Shakespeare’s kitchen discovered in Stratford-upon-Avon dig – BBC News

Image copyright Shakespeare Birth place Trust
Image caption Shakespeare’s kitchen hearth and freezer pit were unearthed in the dig at New Location

Shakespeare’s kitchen area, including a hearth and cold storage pit, has actually been found by archaeologists digging up the playwright’s house in Stratford-upon-Avon.

New Location, which was bought by Shakespeare in 1597, was the biggest single home in the town.

It had an excellent chamber and gallery, more than 20 rooms and 10 fireplaces.

The dig, led by Staffordshire University’s Centre of Archaeology, likewise found proof of a brew house.

Pieces of plates, cups and other cookware were also discovered at New Place, where Shakespeare lived for 19 years of his adult life.

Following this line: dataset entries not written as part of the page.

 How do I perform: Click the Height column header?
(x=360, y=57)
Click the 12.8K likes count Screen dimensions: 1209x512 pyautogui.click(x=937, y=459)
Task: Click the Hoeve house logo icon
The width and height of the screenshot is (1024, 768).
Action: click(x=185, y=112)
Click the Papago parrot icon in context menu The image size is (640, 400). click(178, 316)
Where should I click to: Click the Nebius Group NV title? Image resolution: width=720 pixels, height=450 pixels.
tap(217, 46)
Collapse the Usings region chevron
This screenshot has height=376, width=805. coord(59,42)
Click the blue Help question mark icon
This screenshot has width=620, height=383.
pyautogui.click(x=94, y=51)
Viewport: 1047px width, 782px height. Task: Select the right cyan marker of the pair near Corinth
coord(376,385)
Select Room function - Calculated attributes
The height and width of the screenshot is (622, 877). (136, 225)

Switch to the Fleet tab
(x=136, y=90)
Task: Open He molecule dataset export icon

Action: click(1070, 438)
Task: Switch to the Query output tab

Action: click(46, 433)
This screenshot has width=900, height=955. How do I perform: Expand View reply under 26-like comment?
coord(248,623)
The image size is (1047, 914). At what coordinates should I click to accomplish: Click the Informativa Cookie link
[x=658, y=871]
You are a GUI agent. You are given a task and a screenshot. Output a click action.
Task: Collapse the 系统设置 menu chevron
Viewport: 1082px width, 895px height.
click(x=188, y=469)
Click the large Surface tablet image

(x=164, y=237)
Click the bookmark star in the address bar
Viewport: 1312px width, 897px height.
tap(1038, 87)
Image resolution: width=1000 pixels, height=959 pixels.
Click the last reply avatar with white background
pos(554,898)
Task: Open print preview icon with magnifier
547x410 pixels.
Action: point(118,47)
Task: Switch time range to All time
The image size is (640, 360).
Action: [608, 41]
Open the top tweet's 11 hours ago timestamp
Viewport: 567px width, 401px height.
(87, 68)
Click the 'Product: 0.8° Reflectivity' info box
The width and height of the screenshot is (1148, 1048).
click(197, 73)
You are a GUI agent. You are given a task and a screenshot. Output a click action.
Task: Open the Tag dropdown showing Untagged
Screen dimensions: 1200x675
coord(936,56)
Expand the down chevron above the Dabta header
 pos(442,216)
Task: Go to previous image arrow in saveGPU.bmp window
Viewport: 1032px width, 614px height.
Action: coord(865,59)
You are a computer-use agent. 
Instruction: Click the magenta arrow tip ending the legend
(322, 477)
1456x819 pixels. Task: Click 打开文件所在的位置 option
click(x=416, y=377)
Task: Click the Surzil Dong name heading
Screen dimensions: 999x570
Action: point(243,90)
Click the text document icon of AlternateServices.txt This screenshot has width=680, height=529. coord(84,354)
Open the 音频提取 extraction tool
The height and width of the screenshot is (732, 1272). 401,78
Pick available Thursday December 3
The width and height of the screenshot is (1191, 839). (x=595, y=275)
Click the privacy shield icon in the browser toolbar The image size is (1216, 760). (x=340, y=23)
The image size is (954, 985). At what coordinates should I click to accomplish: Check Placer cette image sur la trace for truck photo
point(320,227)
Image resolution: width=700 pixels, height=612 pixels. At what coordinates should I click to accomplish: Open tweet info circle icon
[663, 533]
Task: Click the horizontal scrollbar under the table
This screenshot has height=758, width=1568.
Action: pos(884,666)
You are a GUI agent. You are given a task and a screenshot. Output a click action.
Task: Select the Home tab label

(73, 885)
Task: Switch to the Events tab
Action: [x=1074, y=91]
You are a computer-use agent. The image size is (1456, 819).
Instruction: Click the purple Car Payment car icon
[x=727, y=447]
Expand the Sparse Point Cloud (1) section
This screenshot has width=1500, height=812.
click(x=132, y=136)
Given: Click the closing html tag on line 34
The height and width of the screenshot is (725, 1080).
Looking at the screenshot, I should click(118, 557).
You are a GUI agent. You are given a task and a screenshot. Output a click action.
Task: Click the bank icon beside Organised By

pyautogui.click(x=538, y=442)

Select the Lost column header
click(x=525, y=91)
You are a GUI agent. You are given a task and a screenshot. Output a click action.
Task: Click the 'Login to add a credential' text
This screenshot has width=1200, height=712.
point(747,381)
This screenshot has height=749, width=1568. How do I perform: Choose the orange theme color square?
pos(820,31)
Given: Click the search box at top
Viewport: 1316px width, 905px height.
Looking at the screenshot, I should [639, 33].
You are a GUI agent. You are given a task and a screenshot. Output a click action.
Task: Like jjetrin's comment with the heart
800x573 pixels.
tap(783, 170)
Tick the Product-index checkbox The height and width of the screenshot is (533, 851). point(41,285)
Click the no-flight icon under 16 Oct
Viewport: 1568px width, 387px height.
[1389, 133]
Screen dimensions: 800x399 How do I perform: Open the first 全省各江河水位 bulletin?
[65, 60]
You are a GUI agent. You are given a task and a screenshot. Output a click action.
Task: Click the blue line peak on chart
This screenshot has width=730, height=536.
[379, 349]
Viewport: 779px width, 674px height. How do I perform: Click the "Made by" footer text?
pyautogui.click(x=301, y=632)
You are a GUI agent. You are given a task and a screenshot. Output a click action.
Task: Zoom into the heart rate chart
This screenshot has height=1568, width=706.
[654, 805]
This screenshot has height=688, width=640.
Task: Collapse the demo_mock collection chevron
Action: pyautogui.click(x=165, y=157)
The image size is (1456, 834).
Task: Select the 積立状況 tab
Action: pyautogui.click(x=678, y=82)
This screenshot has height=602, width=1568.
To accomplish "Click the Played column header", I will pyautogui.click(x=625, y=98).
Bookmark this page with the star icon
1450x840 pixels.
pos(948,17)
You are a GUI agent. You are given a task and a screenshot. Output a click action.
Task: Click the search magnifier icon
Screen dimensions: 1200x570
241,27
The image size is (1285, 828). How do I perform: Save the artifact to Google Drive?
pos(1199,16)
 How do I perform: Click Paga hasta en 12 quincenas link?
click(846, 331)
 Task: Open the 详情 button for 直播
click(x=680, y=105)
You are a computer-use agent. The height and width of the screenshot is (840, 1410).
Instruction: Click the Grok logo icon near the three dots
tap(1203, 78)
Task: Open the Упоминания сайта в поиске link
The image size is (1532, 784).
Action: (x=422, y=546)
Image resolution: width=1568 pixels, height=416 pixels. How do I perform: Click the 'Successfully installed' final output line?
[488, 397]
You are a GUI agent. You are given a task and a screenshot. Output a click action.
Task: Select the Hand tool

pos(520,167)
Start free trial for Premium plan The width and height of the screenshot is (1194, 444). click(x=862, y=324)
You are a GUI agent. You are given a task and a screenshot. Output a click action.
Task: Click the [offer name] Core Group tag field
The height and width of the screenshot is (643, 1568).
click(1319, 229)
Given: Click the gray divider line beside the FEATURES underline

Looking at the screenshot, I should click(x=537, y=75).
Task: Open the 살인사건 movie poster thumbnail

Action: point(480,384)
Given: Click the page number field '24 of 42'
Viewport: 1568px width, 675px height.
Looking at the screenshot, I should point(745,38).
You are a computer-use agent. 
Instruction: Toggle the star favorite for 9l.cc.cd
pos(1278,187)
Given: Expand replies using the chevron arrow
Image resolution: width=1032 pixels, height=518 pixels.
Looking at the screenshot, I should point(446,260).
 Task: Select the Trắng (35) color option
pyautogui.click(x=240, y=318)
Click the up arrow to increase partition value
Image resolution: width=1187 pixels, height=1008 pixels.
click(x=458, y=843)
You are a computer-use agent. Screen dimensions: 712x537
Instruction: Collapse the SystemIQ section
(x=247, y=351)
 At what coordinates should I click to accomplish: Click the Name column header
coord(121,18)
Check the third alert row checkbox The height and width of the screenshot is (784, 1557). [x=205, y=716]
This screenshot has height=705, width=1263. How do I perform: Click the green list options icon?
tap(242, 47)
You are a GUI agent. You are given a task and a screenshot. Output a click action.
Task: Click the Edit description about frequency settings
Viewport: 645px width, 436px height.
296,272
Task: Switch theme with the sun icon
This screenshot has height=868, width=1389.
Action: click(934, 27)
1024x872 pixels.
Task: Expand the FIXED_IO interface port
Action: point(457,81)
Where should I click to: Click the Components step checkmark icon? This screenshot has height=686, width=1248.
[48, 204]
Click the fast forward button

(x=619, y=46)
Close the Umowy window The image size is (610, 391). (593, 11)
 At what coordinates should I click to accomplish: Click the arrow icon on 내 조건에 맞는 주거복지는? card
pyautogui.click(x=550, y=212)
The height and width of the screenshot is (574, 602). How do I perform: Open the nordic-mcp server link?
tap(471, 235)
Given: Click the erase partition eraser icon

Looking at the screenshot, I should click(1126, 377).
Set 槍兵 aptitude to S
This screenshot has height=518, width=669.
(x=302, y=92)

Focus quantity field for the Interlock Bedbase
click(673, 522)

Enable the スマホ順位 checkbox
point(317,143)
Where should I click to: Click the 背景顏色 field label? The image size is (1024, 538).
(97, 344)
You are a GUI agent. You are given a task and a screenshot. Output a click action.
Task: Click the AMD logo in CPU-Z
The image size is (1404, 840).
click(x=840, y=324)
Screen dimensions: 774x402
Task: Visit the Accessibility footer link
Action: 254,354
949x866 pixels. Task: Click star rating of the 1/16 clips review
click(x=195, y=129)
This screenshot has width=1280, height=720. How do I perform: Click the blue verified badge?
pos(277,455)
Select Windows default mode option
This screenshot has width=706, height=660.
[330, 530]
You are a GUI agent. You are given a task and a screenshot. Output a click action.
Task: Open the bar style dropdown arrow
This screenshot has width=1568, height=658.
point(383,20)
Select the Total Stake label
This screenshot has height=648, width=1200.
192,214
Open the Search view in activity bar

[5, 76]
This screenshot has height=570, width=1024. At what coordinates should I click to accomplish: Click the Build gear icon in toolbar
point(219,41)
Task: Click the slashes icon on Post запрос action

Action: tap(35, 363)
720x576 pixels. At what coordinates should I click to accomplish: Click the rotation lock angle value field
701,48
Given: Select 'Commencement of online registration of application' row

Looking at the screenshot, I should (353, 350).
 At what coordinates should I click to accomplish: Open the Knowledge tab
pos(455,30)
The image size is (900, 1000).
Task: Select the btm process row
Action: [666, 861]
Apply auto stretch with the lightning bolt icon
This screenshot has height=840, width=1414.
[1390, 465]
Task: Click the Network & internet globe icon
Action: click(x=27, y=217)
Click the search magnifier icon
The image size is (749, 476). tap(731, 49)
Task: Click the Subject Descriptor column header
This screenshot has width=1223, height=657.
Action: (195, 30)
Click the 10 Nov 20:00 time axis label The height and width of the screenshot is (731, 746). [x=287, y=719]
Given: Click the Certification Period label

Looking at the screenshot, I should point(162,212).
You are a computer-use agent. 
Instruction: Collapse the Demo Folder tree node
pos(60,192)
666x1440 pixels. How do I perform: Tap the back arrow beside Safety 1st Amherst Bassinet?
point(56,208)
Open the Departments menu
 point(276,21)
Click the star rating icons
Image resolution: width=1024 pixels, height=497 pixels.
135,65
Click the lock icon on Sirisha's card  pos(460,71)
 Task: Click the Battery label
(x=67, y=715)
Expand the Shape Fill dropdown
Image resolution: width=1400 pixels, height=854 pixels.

Image copyright Shakespeare Birth place Trust
Image caption A well was likewise uncovered at New Place, where Shakespeare lived for 19 years

The Shakespeare Birth place Trust (SBT) charity stated the dig assisted expose “the living, breathing male behind the terrific works – partner, father and kid of Stratford”.

The findings likewise enabled the SBT to commission brand-new evidence-based drawings of New Place, which depict a precise version of how your home would have looked during Shakespeare’s ownership.

Dr Paul Edmondson from the SBT, said, “As soon as we had uncovered the family’s oven we had the ability to comprehend how the remainder of the house fitted around it.

“The discovery of the food preparation areas, brew home, kitchen and freezer pit, integrated with the scale of the home, all point to New Place as a working home as well as a house of high social status.

Image copyright Phil Watson, Shakespeare Birth place Trust
Image caption Discovering the kitchen area made it possible for accurate drawings to be produced of how New Place would have looked when under Shakespeare’s ownership

“At New Location we can capture peeks of Shakespeare the playwright and country-town gentleman. His primary job was to compose and a home as excellent as New Place would have played a fundamental part in the rhythm of his working life.”

The New Place site will be opened to the general public by the SBT in the summer of 2016 as part of celebrations to mark 400 years given that the dramatist’s death, and will feature uncommon artefacts on display for the very first time.

The 5.25 m project is funded by the Heritage Lottery Fund, Historic England and through public contributions.